- FPL is seeking recovery of $1.3 billion for incremental restoration costs from Hurricanes Ian and Nicole.
- FPL is also seeking permission to recover about $2.1 billion to make up for the difference between projections and actual costs for natural gas in 2022.
- Fuel bills from 2022 already paid by FPL but not yet recovered would be spread over 21 months while lower projected fuel costs for 2023 would provide a partial offset.
- Cost recovery for Hurricanes Ian and Nicole would be spread over a 12-month period.
Florida Power & Light (FPL) is proposing an adjustment rates to offset the costs associated with two hurricane that impacted its customers in the Sunshine State last year.
The proposal, which FPL filed Monday with the Florida Public Service Commission (FPSC), seeks to balance unrecovered fuel and storm costs — from Hurricanes Ian and Nicole in 2022 — and a recent decline in projected 2023 fuel costs to minimize the impact on customer bills.
FPL noted in a news release that the cost recovery for both storms would be spread over a 12-month period.

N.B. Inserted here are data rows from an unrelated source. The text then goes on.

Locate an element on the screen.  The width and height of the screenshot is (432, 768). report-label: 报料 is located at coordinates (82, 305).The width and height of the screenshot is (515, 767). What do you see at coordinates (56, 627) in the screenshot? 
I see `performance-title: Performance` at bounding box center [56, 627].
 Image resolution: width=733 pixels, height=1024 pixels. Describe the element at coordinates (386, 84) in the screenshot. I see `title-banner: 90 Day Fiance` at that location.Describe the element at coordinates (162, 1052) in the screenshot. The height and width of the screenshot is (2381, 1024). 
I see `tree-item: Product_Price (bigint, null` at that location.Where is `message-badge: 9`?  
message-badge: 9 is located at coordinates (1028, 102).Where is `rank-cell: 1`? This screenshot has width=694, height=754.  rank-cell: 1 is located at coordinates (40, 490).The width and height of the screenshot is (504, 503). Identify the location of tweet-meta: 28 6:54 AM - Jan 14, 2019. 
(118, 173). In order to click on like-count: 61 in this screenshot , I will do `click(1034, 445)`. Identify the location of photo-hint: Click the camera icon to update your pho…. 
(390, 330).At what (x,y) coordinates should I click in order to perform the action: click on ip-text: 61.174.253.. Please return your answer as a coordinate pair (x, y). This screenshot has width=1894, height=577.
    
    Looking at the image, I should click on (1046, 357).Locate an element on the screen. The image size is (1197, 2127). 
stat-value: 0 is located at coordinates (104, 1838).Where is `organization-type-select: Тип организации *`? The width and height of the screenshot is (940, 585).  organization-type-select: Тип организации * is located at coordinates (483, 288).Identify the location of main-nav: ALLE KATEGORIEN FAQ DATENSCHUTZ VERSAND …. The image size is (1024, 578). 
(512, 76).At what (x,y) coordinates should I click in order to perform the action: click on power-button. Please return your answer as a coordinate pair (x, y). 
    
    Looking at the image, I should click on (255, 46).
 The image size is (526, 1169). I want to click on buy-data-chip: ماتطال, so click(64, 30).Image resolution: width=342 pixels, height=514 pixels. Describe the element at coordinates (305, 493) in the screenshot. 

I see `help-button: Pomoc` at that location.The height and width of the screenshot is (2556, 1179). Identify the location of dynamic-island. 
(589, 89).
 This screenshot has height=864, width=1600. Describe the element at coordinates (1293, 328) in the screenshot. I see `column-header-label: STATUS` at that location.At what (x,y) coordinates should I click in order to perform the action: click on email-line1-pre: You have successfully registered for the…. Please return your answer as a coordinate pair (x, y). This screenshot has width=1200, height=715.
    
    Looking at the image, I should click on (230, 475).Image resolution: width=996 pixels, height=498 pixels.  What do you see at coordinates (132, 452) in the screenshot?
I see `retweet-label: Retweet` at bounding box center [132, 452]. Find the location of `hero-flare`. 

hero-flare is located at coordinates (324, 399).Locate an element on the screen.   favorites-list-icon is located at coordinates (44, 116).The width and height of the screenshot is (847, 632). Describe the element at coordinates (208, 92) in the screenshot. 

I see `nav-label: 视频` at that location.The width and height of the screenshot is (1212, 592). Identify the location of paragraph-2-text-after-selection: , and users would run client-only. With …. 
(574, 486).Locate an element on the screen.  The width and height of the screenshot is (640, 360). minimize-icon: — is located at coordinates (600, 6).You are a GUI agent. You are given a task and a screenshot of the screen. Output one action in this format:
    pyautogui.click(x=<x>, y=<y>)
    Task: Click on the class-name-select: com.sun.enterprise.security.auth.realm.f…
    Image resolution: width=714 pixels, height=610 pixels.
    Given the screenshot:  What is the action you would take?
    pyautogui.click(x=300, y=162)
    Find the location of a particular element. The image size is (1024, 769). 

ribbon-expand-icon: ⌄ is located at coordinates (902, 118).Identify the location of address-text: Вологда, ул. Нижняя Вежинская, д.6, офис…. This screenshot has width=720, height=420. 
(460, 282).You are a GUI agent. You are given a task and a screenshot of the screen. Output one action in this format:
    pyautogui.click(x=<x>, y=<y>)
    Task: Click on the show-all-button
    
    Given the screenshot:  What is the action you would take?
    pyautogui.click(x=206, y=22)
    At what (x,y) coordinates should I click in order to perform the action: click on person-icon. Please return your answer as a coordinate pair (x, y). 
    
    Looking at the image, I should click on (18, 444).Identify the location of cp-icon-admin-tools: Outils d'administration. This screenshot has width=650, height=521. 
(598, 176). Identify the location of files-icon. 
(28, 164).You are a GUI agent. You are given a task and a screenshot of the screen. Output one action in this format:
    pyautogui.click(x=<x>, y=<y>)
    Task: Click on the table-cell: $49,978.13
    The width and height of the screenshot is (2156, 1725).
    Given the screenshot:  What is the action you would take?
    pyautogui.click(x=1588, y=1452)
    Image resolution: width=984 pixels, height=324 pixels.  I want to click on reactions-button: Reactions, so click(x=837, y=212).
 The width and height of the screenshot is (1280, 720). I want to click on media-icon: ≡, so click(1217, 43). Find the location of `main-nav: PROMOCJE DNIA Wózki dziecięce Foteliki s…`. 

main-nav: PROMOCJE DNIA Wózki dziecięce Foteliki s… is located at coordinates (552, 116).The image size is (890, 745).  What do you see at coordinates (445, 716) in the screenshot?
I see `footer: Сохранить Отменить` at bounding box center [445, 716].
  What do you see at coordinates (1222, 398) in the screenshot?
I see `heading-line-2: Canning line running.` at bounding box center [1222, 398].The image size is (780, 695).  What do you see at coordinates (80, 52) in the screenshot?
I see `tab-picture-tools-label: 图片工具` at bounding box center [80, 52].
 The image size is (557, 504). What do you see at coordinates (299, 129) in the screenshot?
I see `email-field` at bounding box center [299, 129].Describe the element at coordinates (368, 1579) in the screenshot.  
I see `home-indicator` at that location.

“FPL has a proven track record of keeping bills below the national average. When events beyond our control – like hurricanes and significant changes in fuel prices – force a change to customer bills, we try to do so in a thoughtful way that minimizes the impact on our customers while balancing the risk of invoices piling up,” said FPL Chairman and CEO Eric Silagy. “Still, we recognize that every dollar matters, which is why we encourage customers to use FPL’s free tools and simple tips to save energy and money on their electric bills.”
If approved by the PSC, FPL’s typical 1,000-kWh residential bill for customers in peninsular Florida would increase by approximately 10%. Despite the increase, the utility company added that under the proposed plan, FPL’s typical residential bill in peninsular Florida is also expected to remain well below the national average and remain the lowest among Florida’s investor-owned utilities, which collectively serve more than 75% of the state’s population.
Additionally, FPL’s typical, 1,000-kWh residential bill for customers in Northwest Florida would increase roughly 8%, but would remain below the national average.
In addition to today’s filing, FPL also responded to the FPSC’s request to calculate the impact of spreading the remaining costs from past hurricanes that affected customers of the former Gulf Power across all FPL customer bills.
Doing so would reduce the monthly storm charge on a typical 1,000-kWh bill in Northwest Florida by nearly $10.
Both proposed temporary increases would take effect in April.
When you see FPL commercials on TV telling you what a great and terrific work they are doing to contain costs, you can bet there will soon be a request for a huge increase in electricity rates.